Or maybe I'm missing your point entirely. Okay, time to put on my big boy pants. I made myself late to work messing around with this when I did. Should have saved the forum for after work.


----------



## Marquez (Sep 1, 2022)

dewbane
Quick question... I'm new here...​What is Van's Purple Power and Van's Gun Blue?

I am appreciative of you showing your craft and the steps on getting there. I joined this site to learn more about metal finishing, especially with regards to what can be accomplished at the home.

Thank you


----------



## homebrewed (Sep 2, 2022)

dewbane said:


> John Wilding calls it a fly cutter. It seems to be a well-established name for a single point tooth cutter.


There you go -- I did learn something new!


----------



## Dabbler (Sep 2, 2022)

@dewbane Your cutter holder looks great to me!  No it is not off centre in my viewing.


----------



## dewbane (Sep 3, 2022)

homebrewed said:


> There you go -- I did learn something new!


It seems like "fly cutter" is just one of those annoyingly vague terms. Another one that comes to mind is "bill." A bill can be a piece of paper telling you how much you owe, it can be a proposed piece of legislation, it can be the brim of a baseball cap, it can be a duck's beak, it can be a piece of paper money, and a bunch of other stuff.

So at least I didn't make a bill for my lathe. Then nobody would possibly be able to guess what it was for!


----------



## Flyinfool (Sep 3, 2022)

Int the one photo before bluing there is a drop of water near center that makes it look like the slot is way off center. If you zoom way in you can see that the slot is only a couple thou off center and it is off on the good side. I would much rather be shy of center than over center. 

If you think about the forces during cutting it does not matter which side the set screws are on. The commercial fly cutters all have the set screws on the side with less material to drill through. It saves time and money in the drilling and tapping operations. In use there will be near equal force on the screw at one end of the cutter and the other end will be forced against the  tool body.

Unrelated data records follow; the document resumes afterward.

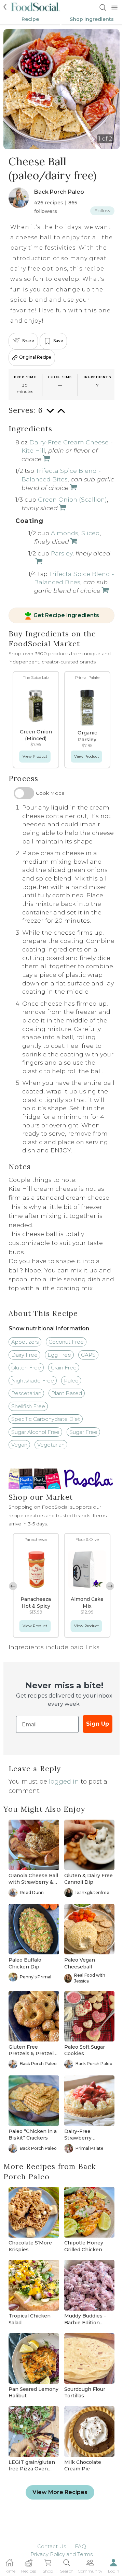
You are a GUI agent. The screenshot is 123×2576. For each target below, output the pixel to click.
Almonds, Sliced (75, 533)
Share (28, 341)
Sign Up (97, 1724)
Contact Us (51, 2546)
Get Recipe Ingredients (66, 616)
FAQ (80, 2546)
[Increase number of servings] (61, 414)
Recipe (30, 19)
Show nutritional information (49, 1328)
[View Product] (62, 508)
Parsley (61, 553)
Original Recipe (35, 357)
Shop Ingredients (92, 19)
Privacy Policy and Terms (61, 2554)
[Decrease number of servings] (50, 414)
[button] (110, 1586)
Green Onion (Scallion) (72, 499)
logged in (64, 1781)
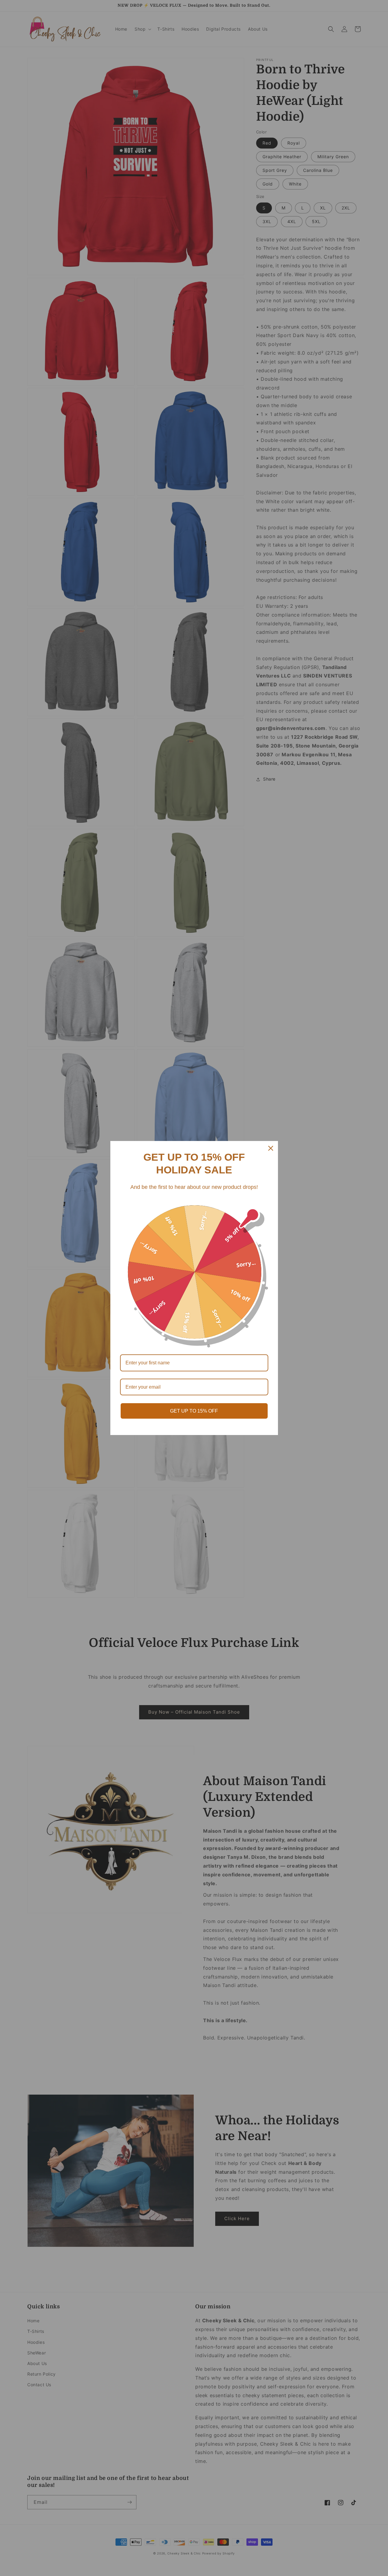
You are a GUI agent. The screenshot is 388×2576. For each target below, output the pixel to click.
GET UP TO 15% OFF (194, 1410)
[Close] (270, 1148)
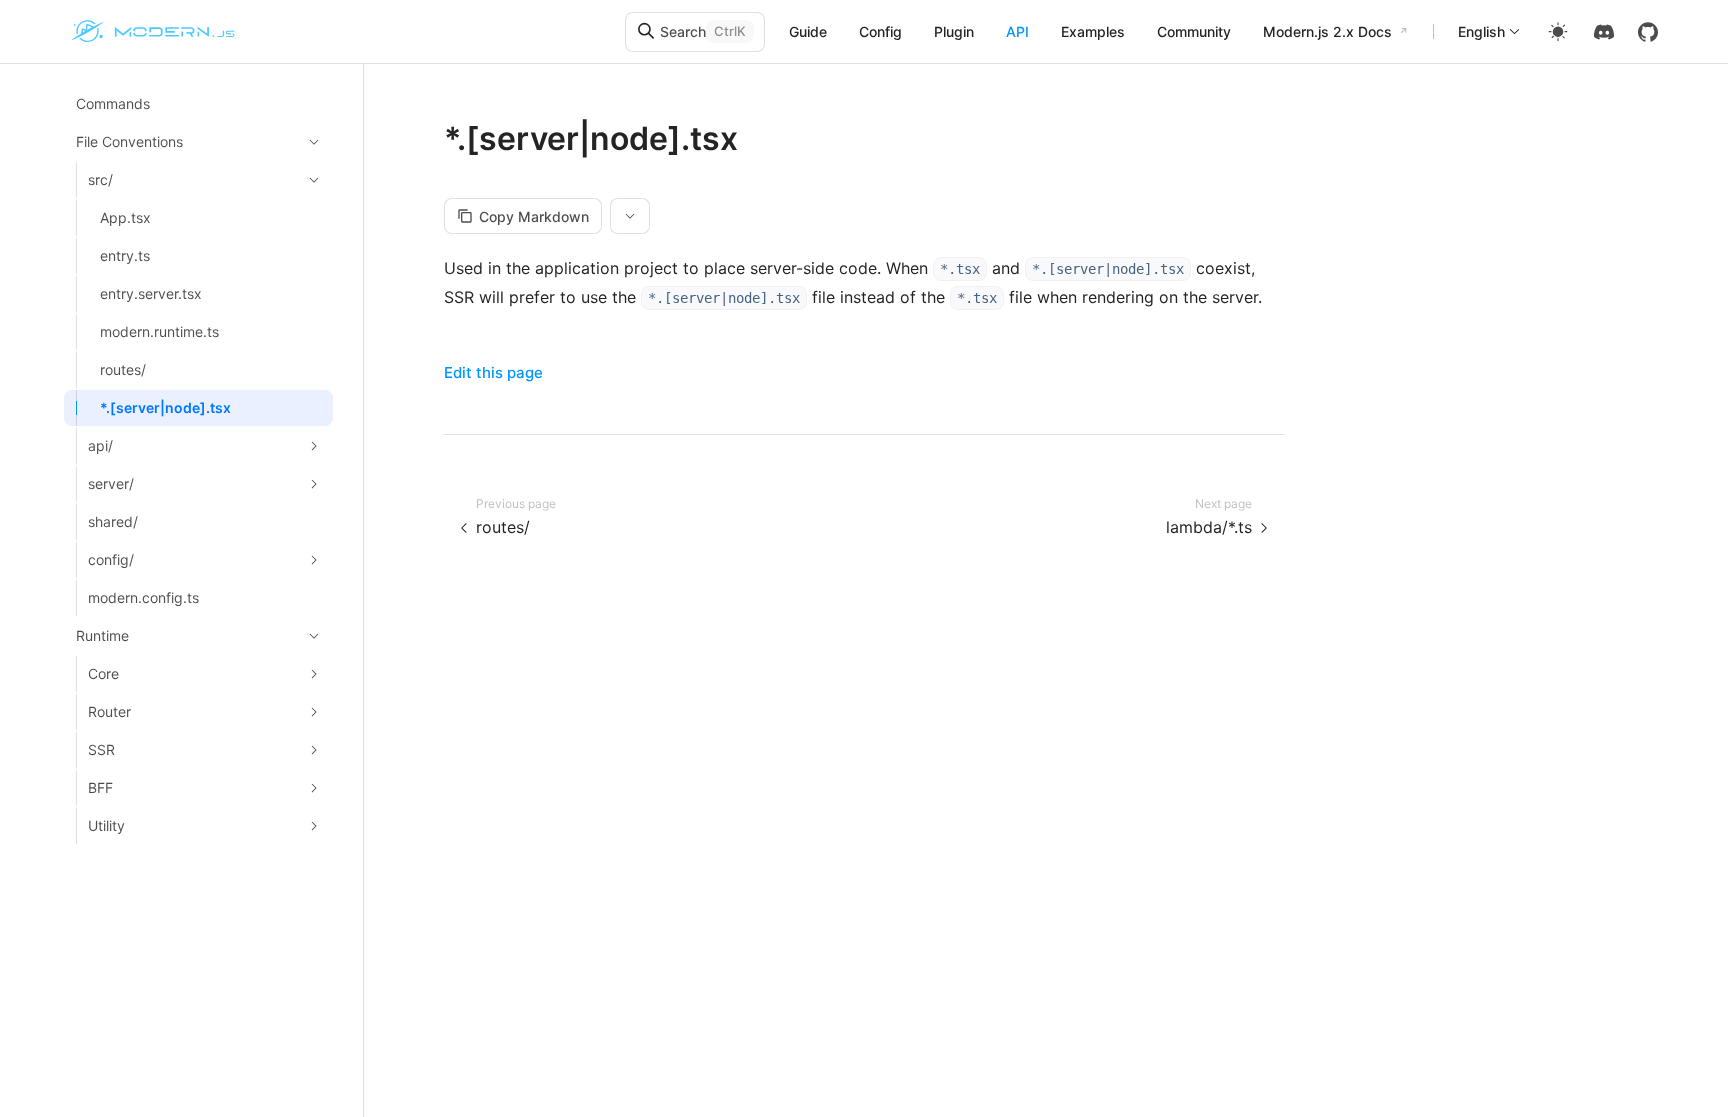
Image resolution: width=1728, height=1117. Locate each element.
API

If you are having a hard time visualizing this make up something with a slot that is twice as wide as the cutter and apply pressure in the direction of cut to see where the tool moves in the slot. it will turn until it is touching the opposite corners at each end of the slot. now if you put in a set screw to hold down the one end the force will be on the setscrew and the far side of the slot. So it does not really matter which side the screws are in, the thin side is just easier to do.

I know you want pretty, but Stainless hardware is pretty soft and may not hold as well as a steel setscrew. The SS screw tip will flatten under the tightening load. Stainless fasteners also have the nasty habit of thread galling where the screw threads literally weld themselvs to the hole threads. I only use SS fasteners when absolutly needed for some special situation like a very corrosive environment.


----------